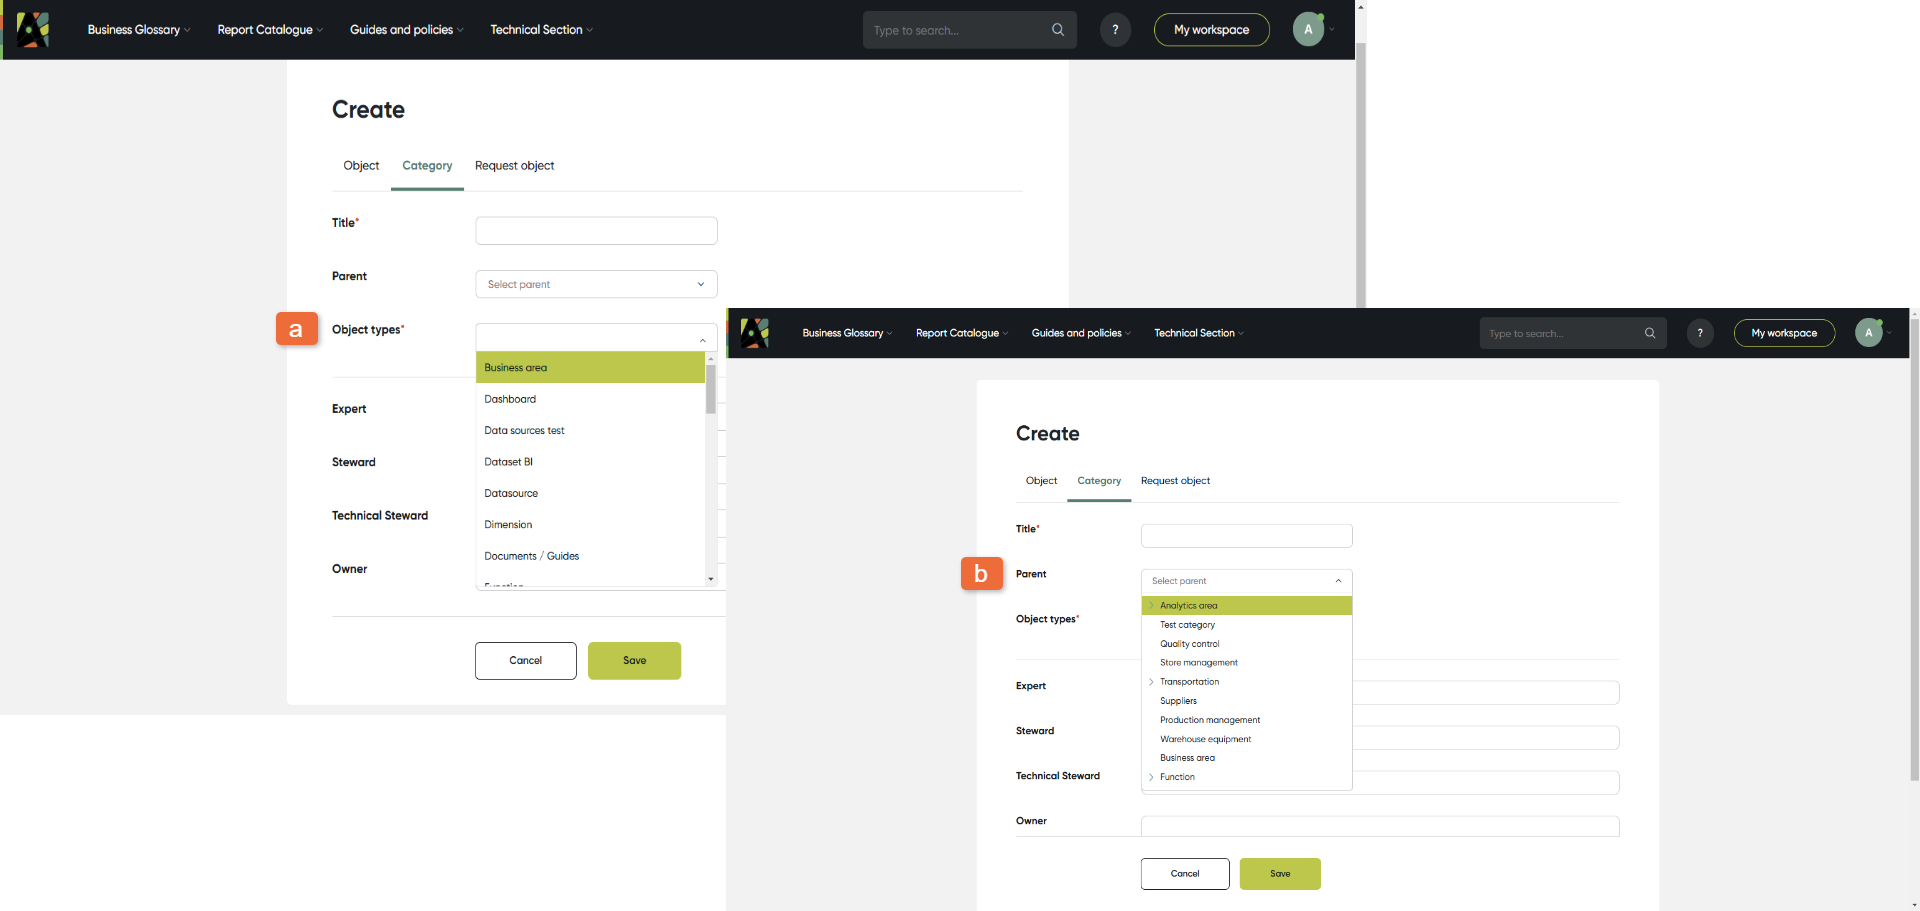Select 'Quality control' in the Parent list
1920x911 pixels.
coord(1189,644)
---
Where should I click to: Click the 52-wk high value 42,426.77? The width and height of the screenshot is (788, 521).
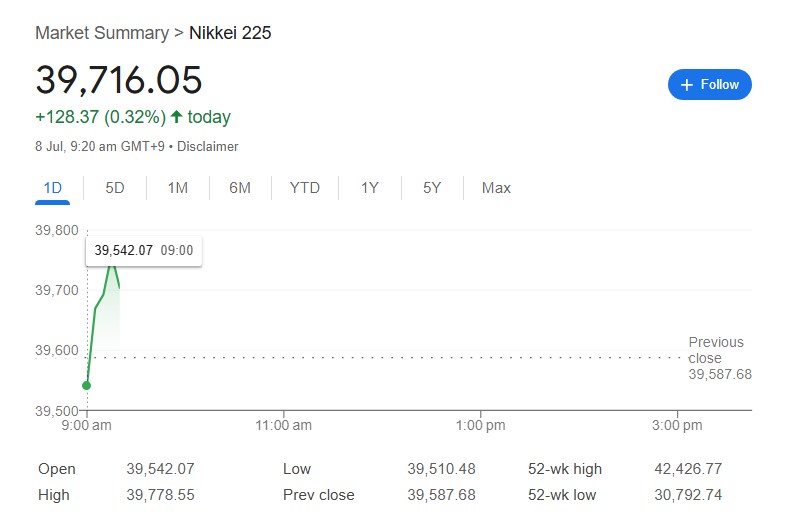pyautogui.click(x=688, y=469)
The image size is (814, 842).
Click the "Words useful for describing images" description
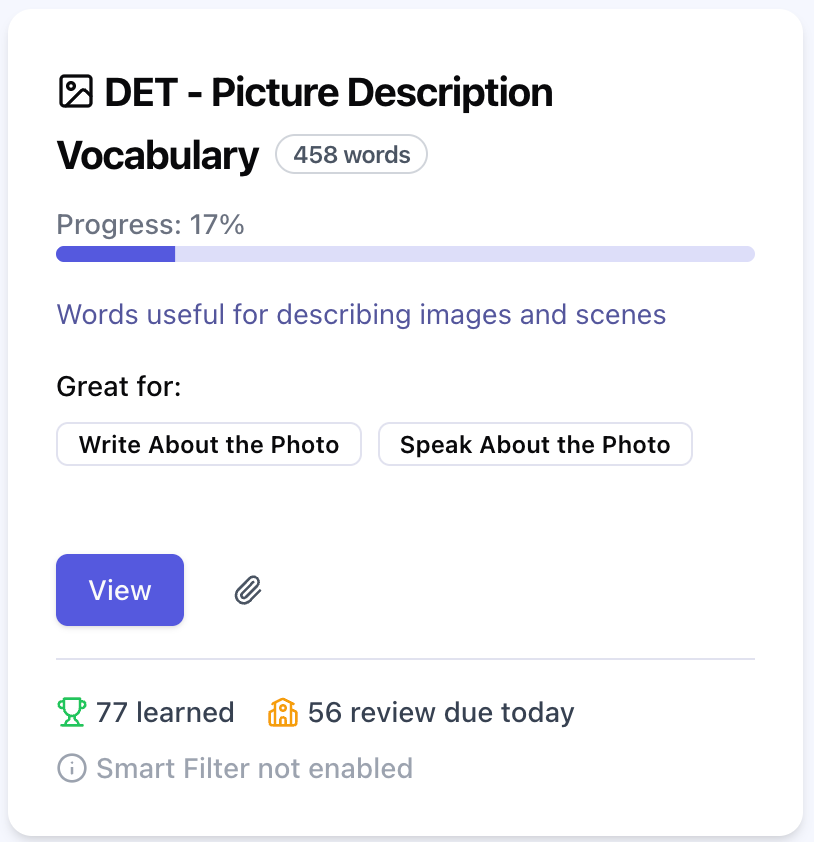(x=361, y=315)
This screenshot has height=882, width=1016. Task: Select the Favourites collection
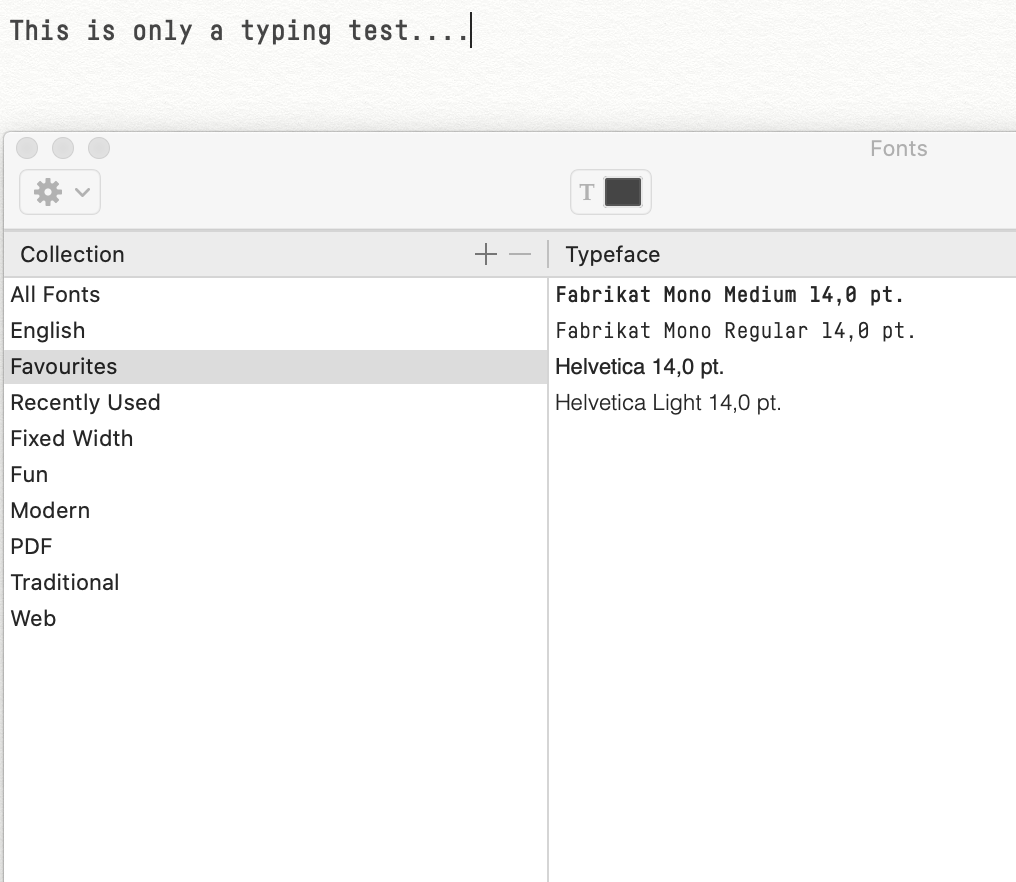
...
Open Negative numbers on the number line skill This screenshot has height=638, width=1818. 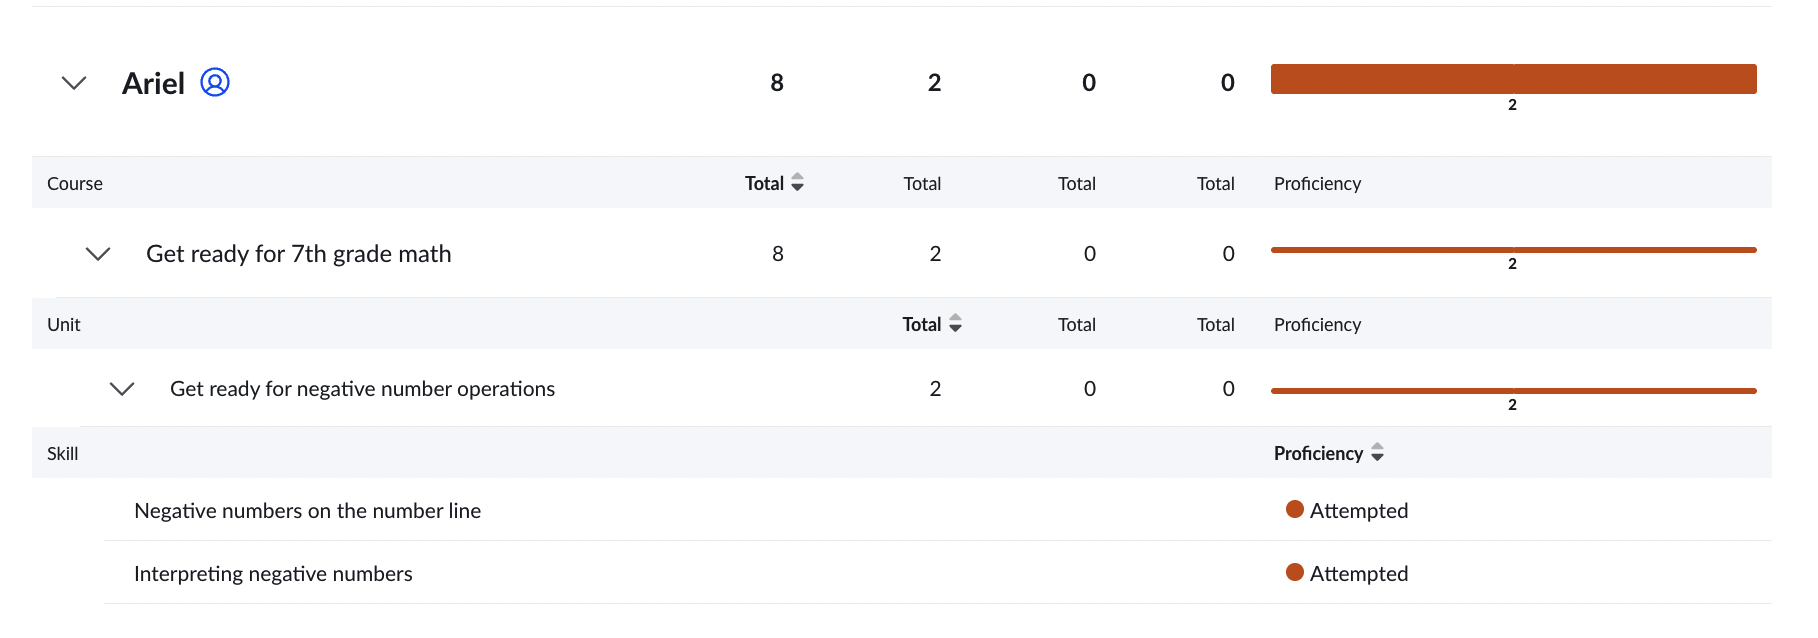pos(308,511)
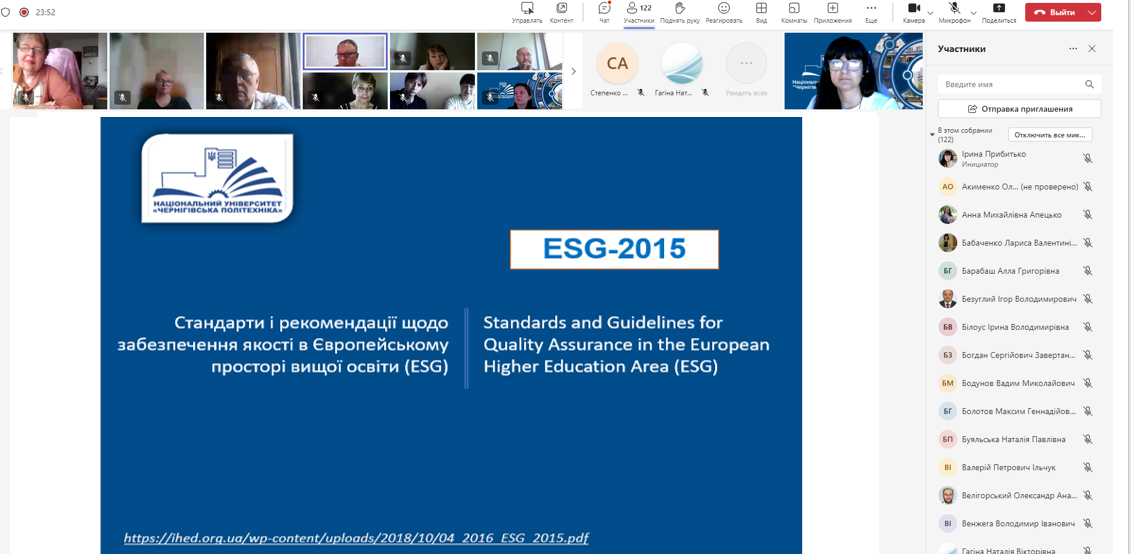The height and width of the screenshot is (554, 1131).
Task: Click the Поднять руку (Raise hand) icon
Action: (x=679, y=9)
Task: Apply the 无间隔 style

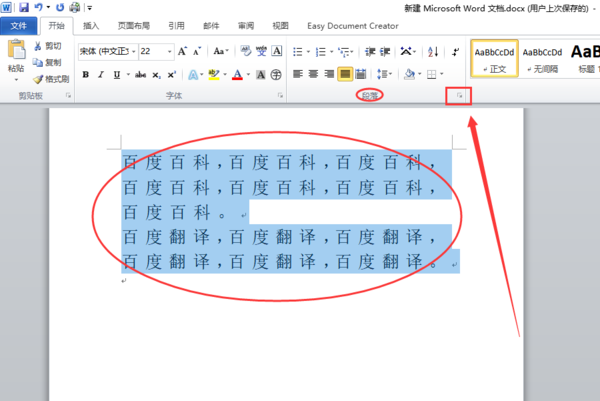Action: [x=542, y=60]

TO DO >>
From the material above, reproduce only what runs from the line holding "Where should I" down to the line holding "This screenshot has height=882, width=1016.", both included, pictures excluded.

EXERCISE OUTPUT >>
Where should I click to: Click the 52-wk high value 42,426.77? The width and height of the screenshot is (788, 521).
pyautogui.click(x=688, y=469)
The image size is (814, 842).
Click the "Words useful for describing images" description
(x=361, y=315)
This screenshot has height=882, width=1016. Task: Select the Favourites collection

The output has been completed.